The free() thing and function names

Joerg Lehners lehners at uniol.UUCP
Fri Sep 15 10:43:45 AEST 1989


bill at twwells.com (T. William Wells) writes:

>[a bit deleted]

>Free() is defined in the dpANS library. That being the case, the
>compiler is free to assume that the pointer's value is not being used
>legitimately after the call. It knows that the object to which the
>pointer pointed no longer exists, so there is no valid use of the
>pointer's value.

>During code generation, it could mark the location the pointer is
>stored in as dead right after the pointer's value is made available
>for the free call, since it knows that there can be no legitimate
>reason to access the value of the pointer.

>[description and example C and 8086 code deleted]

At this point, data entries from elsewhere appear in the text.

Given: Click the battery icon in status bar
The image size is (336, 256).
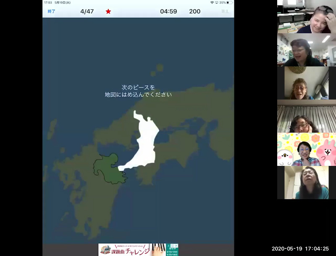Looking at the screenshot, I should [x=230, y=3].
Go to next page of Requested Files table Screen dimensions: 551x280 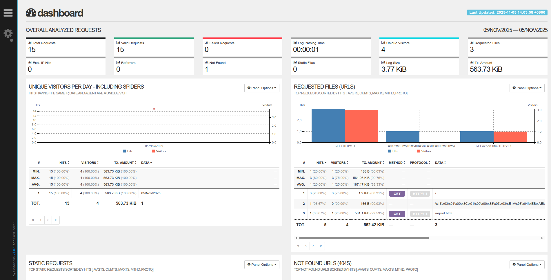[x=313, y=246]
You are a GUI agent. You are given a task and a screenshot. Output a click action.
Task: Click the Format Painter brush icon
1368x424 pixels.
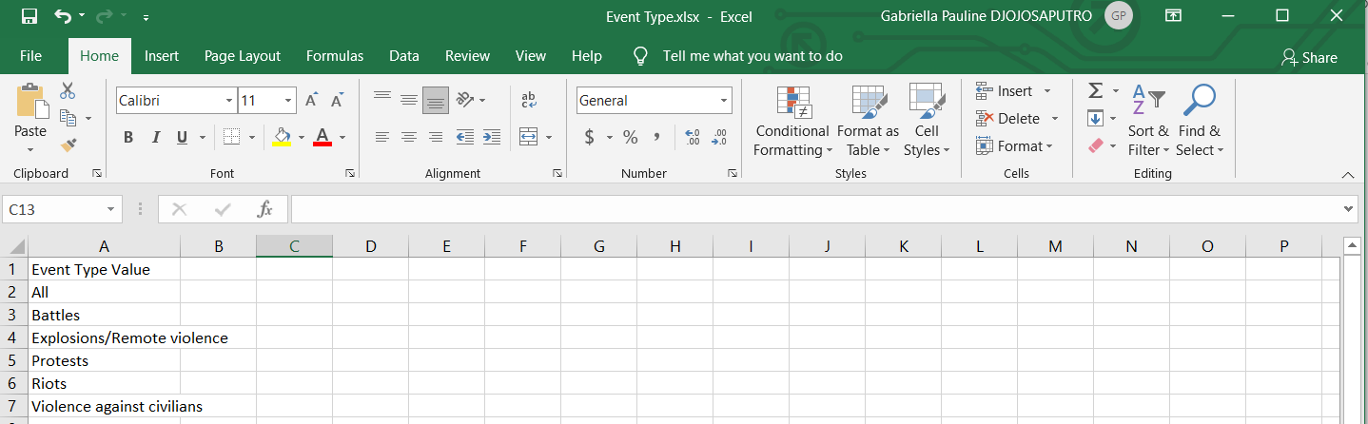click(x=68, y=145)
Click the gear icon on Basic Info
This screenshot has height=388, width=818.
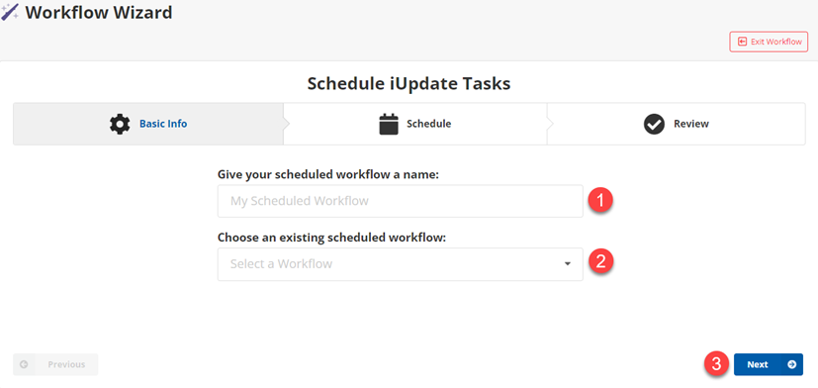(x=120, y=125)
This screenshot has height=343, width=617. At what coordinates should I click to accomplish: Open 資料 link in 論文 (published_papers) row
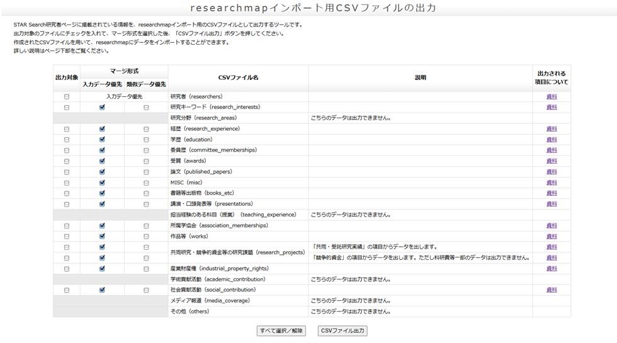click(x=552, y=172)
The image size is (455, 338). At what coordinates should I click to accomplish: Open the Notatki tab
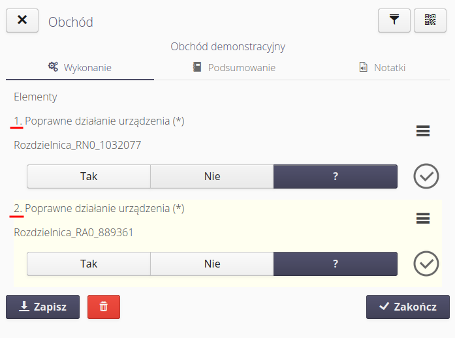coord(383,67)
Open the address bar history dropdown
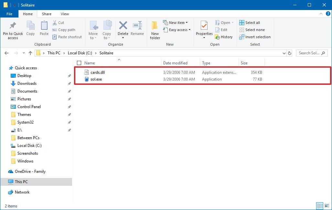 pos(284,53)
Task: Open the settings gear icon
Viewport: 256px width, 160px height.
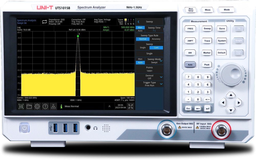Action: pyautogui.click(x=37, y=106)
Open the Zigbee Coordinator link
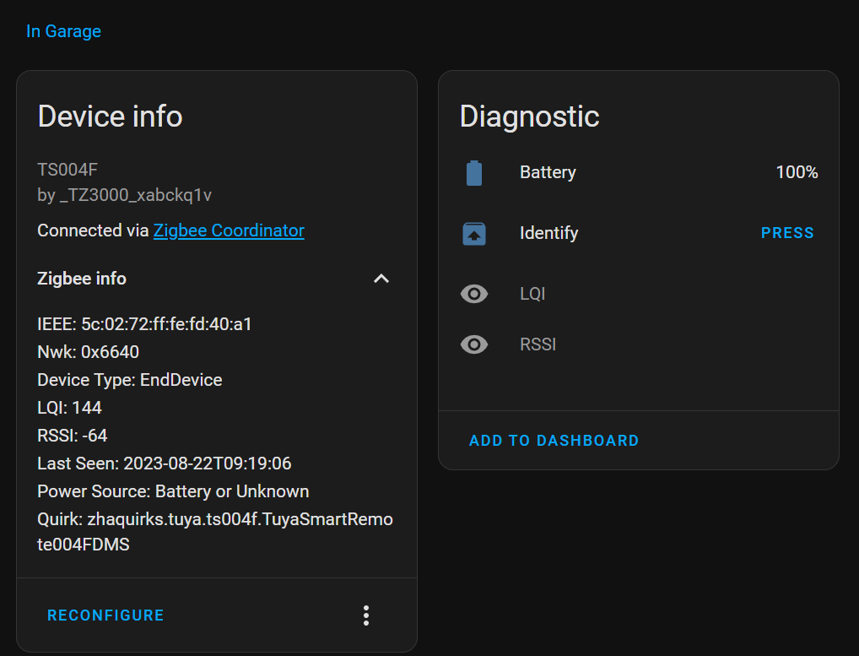Viewport: 859px width, 656px height. click(x=229, y=230)
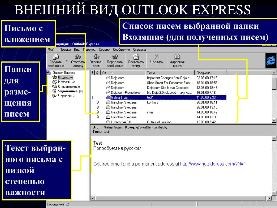The height and width of the screenshot is (208, 277).
Task: Open the Сервис menu
Action: point(104,50)
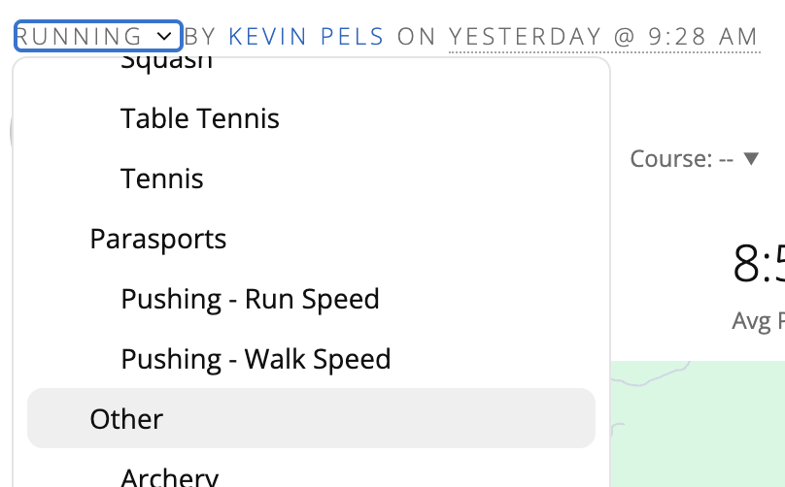Image resolution: width=785 pixels, height=487 pixels.
Task: Click the Parasports group heading
Action: [157, 239]
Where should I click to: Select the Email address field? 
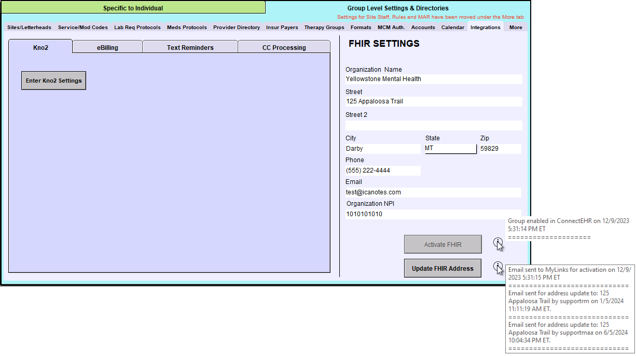[x=433, y=192]
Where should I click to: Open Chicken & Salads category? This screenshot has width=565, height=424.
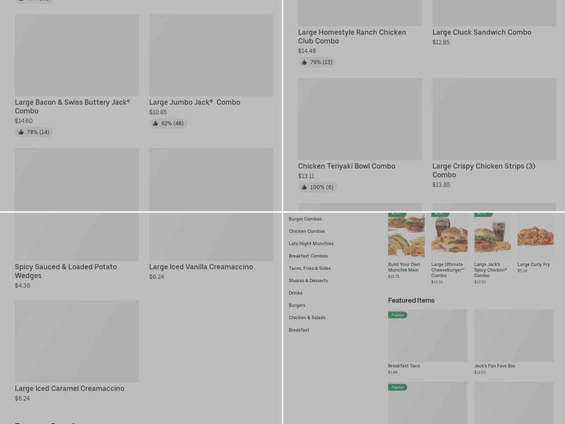click(307, 318)
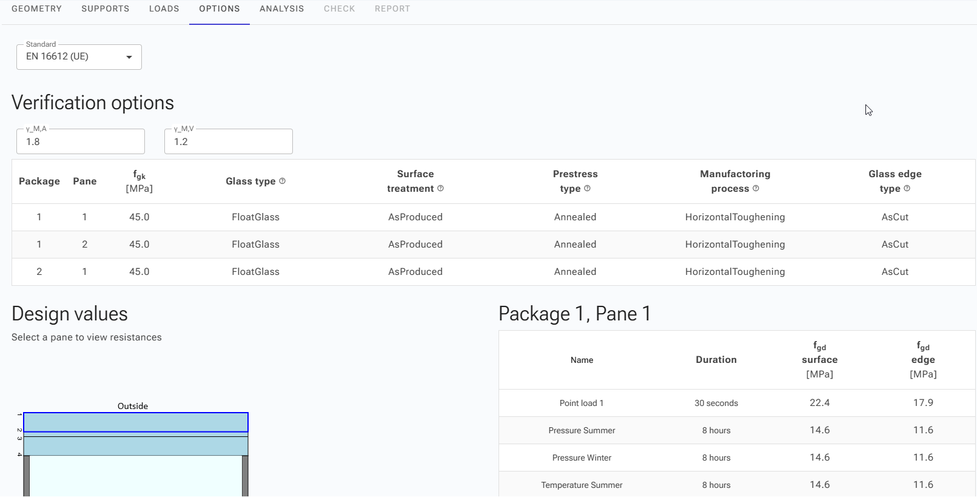
Task: Click help icon next to Glass type
Action: pyautogui.click(x=282, y=181)
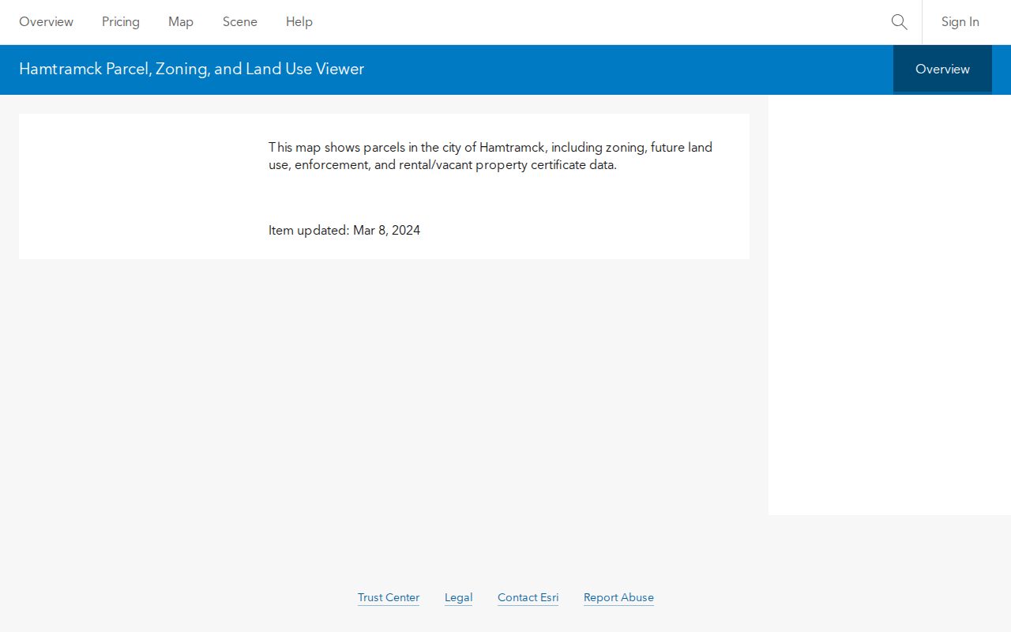Open the Pricing menu item
This screenshot has height=632, width=1011.
[121, 22]
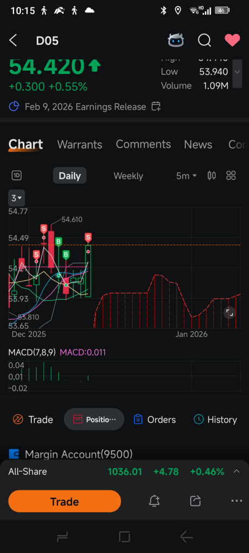Expand the quote details chevron
The width and height of the screenshot is (249, 553).
[237, 72]
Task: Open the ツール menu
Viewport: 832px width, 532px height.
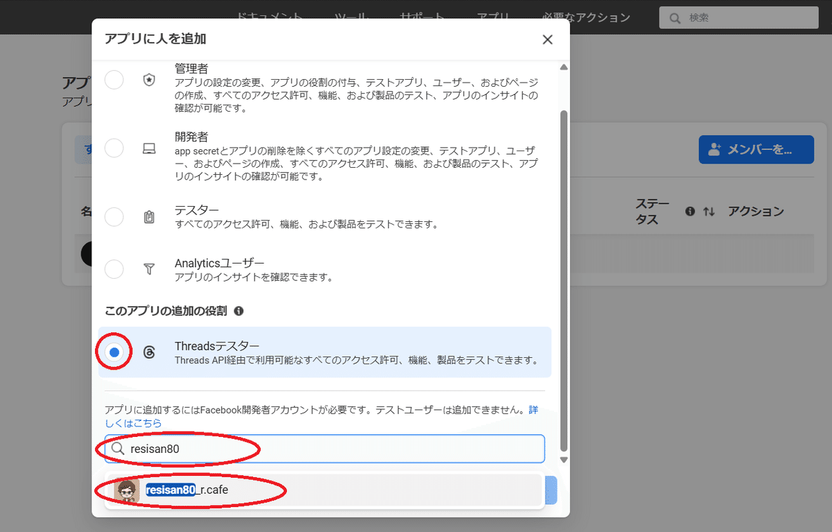Action: click(350, 17)
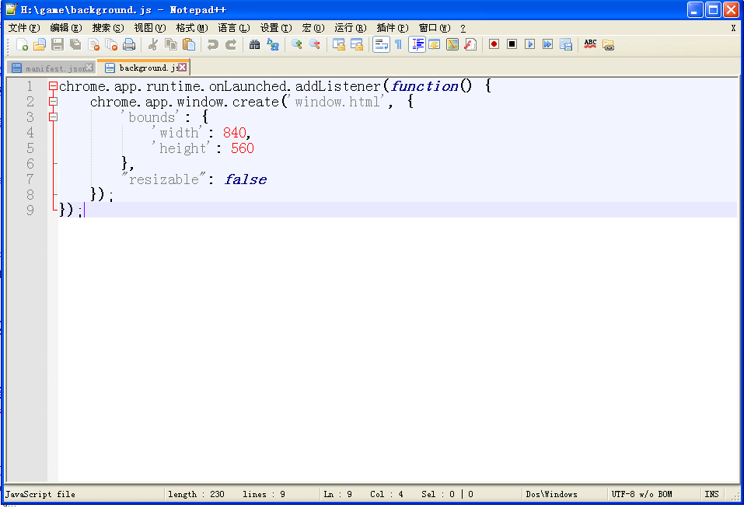Toggle the indent guide toolbar button
This screenshot has height=508, width=744.
pos(417,44)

I don't like this idea at all.
Don't hardcode any (even standard) functions into the compiler.
What about writing my own free() function, possibly with a completly
different semantic ?
The compiler has no chance to detect such a case on most systems, because
compilation and linkage are independent (is this independence standardized
at all ??).
On the machine I use, there are such things of compiler detected functions
for floating point operations: whenever I declare a function sin()
(arguments aren't checked -- no prototyping) WITH return value double
(as done in math.h) then the compiler generates some code for the
floating point coprocessor inline. Such things are evil enough.
But it seems the only way to make floating point operation real fast.

I wan't to feel free about naming my function's. Even overriding of
standardized functions should by possible (in my eyes).
(I know about the problems doing this when using other standardized
functions like the ones from stdio).

What does the standard say about standardized function overriding ?
Maybe one have to distingish between
   a.) C-Compiler: just the C keywords are reserved,
       function overriding possible and possible more.
   b.) C-System (C-Compiler plus standardized function package [often
       called 'library']: C keywords reserved; return type, argument types
       of standardized functions reserved; and more.

>So if you want to write portable programs, you had better assume that
>a freed pointer has no value that you should look at. Because it may
>have no determinate value.
I agree. The usabilty of a pointer after free() upto the next malloc
package function call should never have been a feature.